Testo scelto:
========================================================================
MARCO AURELIO, PENSIERI, X, 13-16
La vittoriosa campagna di Lucio Vero contro i parti aveva riportato in occidente la peste antonina. Lucio stesso morì nel 168, lasciano Marco da solo ad affrontare le minacce sul Danubio di quadi e marcomanni, che approfittavano della debolezza data dalla peste. L’imperatore dovette arruolare anche nuove legioni, come la III Italica e attingere perfino a schiavi liberati. Infine, nonostante la sua natura vertesse verso la filosofia, dovette prendere personalmente parte alla guerra.
L’imperatore difese l’Italia e poi passò all’offensiva, con una violenta avanzata anche oltre il Danubio, costringendo l’imperatore filosofo a restare in guerra, lontano da Roma per anni. Nel frattempo, circolata la falsa notizia della grave malattia di Marco Aurelio, Avidio Cassio – divenuto governatore d’Egitto – era stato acclamato imperatore nel 175. Ma Marco stava bene e voleva risolvere la questione pacificamente. Tuttavia il senato dichiarò Avidio hostis publicus e quest’ultimo venne ucciso dai suoi stessi soldati. Infine Marco passò all’offensiva totale, attraversando il Danubio, con il progetto di annettere i territori oltre il Danubio, con la costruzione di forti romani oltre il limes. Tuttavia nel 180 si ammalò gravemente, forse colto anch’egli dalla peste antonina. I suoi principi stoici lo fecero andare incontro alla morte con serenità; si lasciò infatti andare e morì il 17 marzo del 180.
========================================================================
Dati in esame:

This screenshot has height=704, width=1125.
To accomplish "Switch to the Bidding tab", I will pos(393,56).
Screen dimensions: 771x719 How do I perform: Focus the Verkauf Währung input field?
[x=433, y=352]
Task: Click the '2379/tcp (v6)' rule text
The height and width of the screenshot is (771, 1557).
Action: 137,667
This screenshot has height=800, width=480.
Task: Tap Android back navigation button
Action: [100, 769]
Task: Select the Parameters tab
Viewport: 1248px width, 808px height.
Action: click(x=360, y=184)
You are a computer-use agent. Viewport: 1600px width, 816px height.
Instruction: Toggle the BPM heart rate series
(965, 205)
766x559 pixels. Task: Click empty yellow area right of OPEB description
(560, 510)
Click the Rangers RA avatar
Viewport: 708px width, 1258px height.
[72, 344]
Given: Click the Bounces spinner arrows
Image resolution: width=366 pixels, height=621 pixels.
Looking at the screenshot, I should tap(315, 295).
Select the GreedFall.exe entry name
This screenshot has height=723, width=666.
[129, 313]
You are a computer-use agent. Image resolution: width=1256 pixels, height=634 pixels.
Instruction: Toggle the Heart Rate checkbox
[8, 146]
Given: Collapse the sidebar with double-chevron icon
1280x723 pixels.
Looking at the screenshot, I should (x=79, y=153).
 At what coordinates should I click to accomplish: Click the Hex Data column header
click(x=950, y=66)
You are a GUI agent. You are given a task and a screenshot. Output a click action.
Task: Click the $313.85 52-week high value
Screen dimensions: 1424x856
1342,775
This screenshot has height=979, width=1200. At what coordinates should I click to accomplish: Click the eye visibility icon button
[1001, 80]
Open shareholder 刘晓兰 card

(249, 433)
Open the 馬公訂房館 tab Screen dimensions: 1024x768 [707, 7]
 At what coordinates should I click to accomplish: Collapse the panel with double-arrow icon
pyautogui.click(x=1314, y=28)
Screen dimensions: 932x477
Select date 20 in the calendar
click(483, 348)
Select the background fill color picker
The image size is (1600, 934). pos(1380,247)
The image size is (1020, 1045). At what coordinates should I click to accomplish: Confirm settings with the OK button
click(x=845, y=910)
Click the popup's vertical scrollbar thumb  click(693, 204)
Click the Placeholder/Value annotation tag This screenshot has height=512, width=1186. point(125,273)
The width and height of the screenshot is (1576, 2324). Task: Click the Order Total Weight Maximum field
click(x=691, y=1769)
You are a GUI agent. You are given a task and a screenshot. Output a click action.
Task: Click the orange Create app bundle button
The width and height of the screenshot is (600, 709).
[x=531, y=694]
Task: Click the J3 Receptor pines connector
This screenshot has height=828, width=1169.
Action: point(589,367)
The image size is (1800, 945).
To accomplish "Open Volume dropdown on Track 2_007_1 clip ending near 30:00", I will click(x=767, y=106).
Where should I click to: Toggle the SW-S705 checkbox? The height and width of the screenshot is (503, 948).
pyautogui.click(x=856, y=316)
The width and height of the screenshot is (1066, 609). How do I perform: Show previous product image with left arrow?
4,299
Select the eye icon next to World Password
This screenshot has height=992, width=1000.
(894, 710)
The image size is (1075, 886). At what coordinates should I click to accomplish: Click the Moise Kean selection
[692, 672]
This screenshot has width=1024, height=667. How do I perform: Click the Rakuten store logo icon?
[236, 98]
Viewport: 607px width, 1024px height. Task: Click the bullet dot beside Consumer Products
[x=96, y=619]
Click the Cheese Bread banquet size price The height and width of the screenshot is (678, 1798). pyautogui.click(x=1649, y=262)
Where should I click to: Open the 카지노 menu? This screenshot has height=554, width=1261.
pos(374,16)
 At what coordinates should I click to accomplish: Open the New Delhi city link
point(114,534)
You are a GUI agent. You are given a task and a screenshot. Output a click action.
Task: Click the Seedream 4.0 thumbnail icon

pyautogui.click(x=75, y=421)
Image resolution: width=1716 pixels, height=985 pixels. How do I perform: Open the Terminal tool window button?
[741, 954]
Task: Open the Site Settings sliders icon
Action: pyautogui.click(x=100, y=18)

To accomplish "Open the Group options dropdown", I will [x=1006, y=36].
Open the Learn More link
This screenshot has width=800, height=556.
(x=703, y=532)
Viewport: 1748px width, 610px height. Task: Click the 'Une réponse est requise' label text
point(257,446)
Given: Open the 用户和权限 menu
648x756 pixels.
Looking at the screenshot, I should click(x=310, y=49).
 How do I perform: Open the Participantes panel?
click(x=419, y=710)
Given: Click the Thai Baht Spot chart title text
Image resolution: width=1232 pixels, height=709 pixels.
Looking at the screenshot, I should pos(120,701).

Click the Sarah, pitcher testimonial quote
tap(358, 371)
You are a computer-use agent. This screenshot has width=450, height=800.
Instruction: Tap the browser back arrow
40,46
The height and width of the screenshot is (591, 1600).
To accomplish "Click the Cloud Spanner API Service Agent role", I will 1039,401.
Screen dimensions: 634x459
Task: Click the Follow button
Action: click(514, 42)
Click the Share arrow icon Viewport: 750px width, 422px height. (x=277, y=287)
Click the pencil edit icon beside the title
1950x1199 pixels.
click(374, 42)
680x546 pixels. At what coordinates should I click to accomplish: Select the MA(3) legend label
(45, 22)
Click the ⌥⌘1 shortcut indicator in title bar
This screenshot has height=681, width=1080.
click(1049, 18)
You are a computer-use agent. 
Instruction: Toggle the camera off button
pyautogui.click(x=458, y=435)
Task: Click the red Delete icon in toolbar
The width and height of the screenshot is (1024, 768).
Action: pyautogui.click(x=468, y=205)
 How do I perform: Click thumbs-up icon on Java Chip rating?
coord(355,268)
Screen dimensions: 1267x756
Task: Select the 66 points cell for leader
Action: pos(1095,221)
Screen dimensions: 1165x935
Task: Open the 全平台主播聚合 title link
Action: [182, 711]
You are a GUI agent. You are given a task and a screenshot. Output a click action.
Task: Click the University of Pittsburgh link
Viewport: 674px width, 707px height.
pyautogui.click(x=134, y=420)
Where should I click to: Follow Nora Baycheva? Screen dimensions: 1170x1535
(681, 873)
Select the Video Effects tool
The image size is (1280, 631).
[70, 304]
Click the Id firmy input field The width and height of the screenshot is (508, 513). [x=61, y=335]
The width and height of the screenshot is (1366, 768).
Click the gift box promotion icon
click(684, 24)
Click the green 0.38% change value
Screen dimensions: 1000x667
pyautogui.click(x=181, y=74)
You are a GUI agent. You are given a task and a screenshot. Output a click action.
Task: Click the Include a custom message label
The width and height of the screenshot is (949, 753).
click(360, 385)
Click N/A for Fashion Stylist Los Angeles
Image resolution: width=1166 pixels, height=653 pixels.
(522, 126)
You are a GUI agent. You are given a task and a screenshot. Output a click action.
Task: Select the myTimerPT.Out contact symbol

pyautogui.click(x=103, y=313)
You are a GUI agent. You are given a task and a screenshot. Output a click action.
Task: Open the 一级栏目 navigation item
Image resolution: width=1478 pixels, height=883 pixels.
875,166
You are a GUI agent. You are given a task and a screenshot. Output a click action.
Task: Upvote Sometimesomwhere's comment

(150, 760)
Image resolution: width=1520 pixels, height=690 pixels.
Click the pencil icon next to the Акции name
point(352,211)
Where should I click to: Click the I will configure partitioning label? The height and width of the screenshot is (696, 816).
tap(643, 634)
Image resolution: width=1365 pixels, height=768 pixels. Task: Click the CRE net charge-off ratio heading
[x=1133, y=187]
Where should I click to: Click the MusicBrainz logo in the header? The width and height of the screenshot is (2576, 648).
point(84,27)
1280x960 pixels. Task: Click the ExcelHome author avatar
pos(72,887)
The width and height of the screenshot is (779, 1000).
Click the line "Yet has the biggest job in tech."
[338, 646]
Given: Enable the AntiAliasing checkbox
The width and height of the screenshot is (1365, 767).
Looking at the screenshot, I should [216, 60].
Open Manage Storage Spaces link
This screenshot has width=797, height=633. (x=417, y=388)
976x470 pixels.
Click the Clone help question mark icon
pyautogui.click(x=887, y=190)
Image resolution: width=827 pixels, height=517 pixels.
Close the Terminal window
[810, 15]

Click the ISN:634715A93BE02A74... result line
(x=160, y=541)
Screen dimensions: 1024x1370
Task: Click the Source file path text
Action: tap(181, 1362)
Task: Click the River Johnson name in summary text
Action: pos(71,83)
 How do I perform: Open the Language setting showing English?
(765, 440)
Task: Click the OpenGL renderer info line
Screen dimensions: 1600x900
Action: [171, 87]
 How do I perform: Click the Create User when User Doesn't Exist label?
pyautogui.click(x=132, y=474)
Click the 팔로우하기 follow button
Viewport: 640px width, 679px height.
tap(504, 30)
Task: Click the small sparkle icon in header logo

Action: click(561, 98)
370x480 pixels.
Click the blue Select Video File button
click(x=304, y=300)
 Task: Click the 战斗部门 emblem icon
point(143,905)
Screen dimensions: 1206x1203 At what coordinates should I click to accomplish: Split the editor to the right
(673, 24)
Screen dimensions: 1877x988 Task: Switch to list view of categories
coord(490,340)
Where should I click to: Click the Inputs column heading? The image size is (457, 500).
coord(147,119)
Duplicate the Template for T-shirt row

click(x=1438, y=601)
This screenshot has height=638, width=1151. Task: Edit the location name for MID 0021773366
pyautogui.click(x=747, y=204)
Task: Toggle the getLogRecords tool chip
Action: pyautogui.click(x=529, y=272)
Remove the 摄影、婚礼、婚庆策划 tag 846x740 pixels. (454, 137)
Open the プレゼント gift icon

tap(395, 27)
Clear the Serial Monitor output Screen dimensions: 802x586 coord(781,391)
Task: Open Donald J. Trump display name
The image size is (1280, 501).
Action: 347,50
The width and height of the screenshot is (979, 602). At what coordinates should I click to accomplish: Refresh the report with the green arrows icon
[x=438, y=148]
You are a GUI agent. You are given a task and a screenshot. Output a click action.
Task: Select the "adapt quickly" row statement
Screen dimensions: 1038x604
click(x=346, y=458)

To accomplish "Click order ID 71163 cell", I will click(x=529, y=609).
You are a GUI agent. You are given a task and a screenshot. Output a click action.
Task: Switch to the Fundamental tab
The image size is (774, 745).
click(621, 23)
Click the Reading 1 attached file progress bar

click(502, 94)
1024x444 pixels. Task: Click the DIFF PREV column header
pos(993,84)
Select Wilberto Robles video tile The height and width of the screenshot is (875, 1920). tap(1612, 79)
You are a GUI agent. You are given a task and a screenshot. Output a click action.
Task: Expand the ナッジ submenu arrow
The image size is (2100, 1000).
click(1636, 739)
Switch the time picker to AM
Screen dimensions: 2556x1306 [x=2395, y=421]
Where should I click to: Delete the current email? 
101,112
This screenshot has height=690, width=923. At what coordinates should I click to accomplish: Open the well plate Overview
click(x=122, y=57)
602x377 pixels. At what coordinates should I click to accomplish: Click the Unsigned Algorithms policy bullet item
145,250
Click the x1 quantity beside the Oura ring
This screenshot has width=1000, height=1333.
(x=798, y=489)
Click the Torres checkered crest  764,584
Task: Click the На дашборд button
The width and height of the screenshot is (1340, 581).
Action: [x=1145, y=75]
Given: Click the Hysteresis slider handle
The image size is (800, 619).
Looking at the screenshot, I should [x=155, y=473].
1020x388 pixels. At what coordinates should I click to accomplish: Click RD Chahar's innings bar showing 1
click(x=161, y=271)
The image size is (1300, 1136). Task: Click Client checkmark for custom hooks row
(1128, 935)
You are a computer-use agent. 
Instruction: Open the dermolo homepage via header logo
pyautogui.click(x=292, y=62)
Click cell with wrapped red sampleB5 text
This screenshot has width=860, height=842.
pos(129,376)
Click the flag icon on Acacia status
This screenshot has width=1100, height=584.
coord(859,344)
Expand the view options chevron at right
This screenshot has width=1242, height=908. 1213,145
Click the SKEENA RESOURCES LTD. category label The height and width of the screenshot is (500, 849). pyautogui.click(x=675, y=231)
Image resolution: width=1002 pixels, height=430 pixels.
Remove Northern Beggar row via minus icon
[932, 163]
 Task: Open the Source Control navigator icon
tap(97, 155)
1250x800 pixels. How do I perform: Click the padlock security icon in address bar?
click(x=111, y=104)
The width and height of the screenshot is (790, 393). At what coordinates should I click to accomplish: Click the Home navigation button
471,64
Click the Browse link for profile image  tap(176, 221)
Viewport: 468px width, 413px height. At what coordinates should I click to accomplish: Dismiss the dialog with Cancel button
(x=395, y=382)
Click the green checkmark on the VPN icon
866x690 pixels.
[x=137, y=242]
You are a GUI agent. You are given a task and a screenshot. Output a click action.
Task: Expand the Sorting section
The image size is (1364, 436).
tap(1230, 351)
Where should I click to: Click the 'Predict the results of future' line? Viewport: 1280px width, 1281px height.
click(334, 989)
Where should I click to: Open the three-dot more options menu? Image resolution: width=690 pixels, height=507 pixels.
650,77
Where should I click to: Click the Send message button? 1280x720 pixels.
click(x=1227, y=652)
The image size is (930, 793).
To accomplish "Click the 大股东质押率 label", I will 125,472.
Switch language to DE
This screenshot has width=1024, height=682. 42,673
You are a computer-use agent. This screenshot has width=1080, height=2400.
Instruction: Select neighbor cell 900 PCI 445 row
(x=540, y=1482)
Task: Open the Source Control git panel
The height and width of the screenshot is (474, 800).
========================================================================
Compiti da svolgere:
a) Secondo il testo su Marco Aurelio, in che giorno morì l'imperatore?
b) Trascrivi alla lettera, dal testo su Marco Aurelio, tutto il passo che va da "MARCO AURELIO, PENSIERI, X, 13-16" giù fino a "parte alla guerra.".
I record provengono da un'altra fonte.

Risposte ai compiti:
a) Il 17 marzo del 180.

b)
MARCO AURELIO, PENSIERI, X, 13-16
La vittoriosa campagna di Lucio Vero contro i parti aveva riportato in occidente la peste antonina. Lucio stesso morì nel 168, lasciano Marco da solo ad affrontare le minacce sul Danubio di quadi e marcomanni, che approfittavano della debolezza data dalla peste. L’imperatore dovette arruolare anche nuove legioni, come la III Italica e attingere perfino a schiavi liberati. Infine, nonostante la sua natura vertesse verso la filosofia, dovette prendere personalmente parte alla guerra.